■ **GIVEN PASSAGE**:
Real time measurement system based on wireless instrumented sphere.

In this work, we developed a new measurement system which includes a Wireless Instrumented Sphere (WIS) and a Graphical User Interface (GUI) software, called Real Time Analysis (RTA). This system is able to acquire, process and visualize the three axis acceleration of the WIS allowing the identification and measurements of rotations, vibrations and impacts in real time. The aim of this instrument is to help the fruit producers to reduce food wasting and improve quality, especially in Brazil, one of the major agricultural countries in the world, whose losses could surpass 20% along the post-harvesting handling chain. Additionally, a data Post Processing Analysis software (PPA) provided of a video synchronization option was developed to determine the impact magnitude, position and even the cause of the impact itself (drop, fruit-to-sphere impact, etc.). Both GUIs presented graphics of the three axis acceleration vectors, acceleration magnitude and velocity, as well as the calculations of the number of impacts (peak detection), maximum, minimum and average impact magnitude. The WIS board was encapsulated in the middle of a spherical transparent polyurethane elastomer. It was also intended to be a small, simple, robust and low cost instrument. Its final diameter of approximately 63 mm, 160 g weight and 1.1 relative density. The RTA reduces the time for testing and is suitable for a fast feedback and allows the user to make adjustments in the experiment setup, packing system or even monitor any process along the post-harvesting handling chain, with an immediate response. The PPA with video synchronization option, proved to be a unique tool, relating the acceleration information with the video position.

■ **DATA SECTION**:
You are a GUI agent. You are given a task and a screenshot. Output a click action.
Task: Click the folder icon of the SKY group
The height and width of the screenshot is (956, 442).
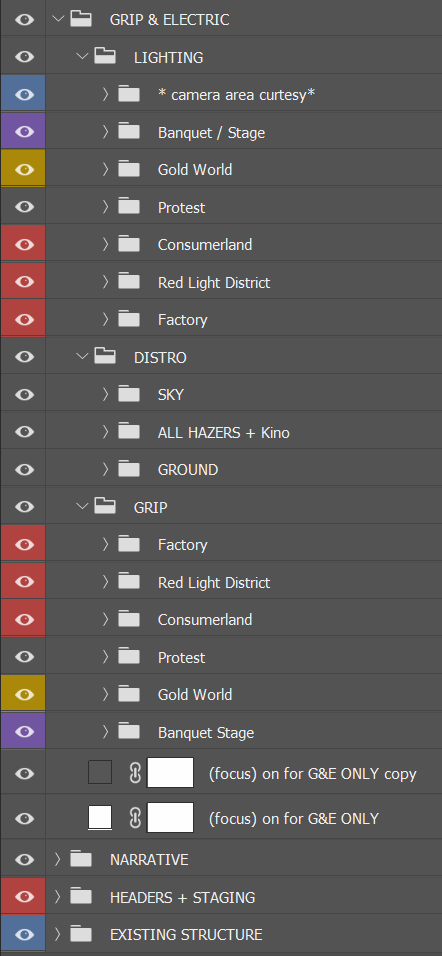click(129, 394)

■ **LIST OF TASKS**:
• 1. In the sphere abstract, what is the approximate final diameter of the WIS?
• 2. List the qualities the sphere abstract says the instrument was intended to have.
The listing has nothing to do with the sphere abstract.

■ **PROBLEM SOLUTIONS**:
• 1. Approximately 63 mm.

• 2. Small, simple, robust, and low cost.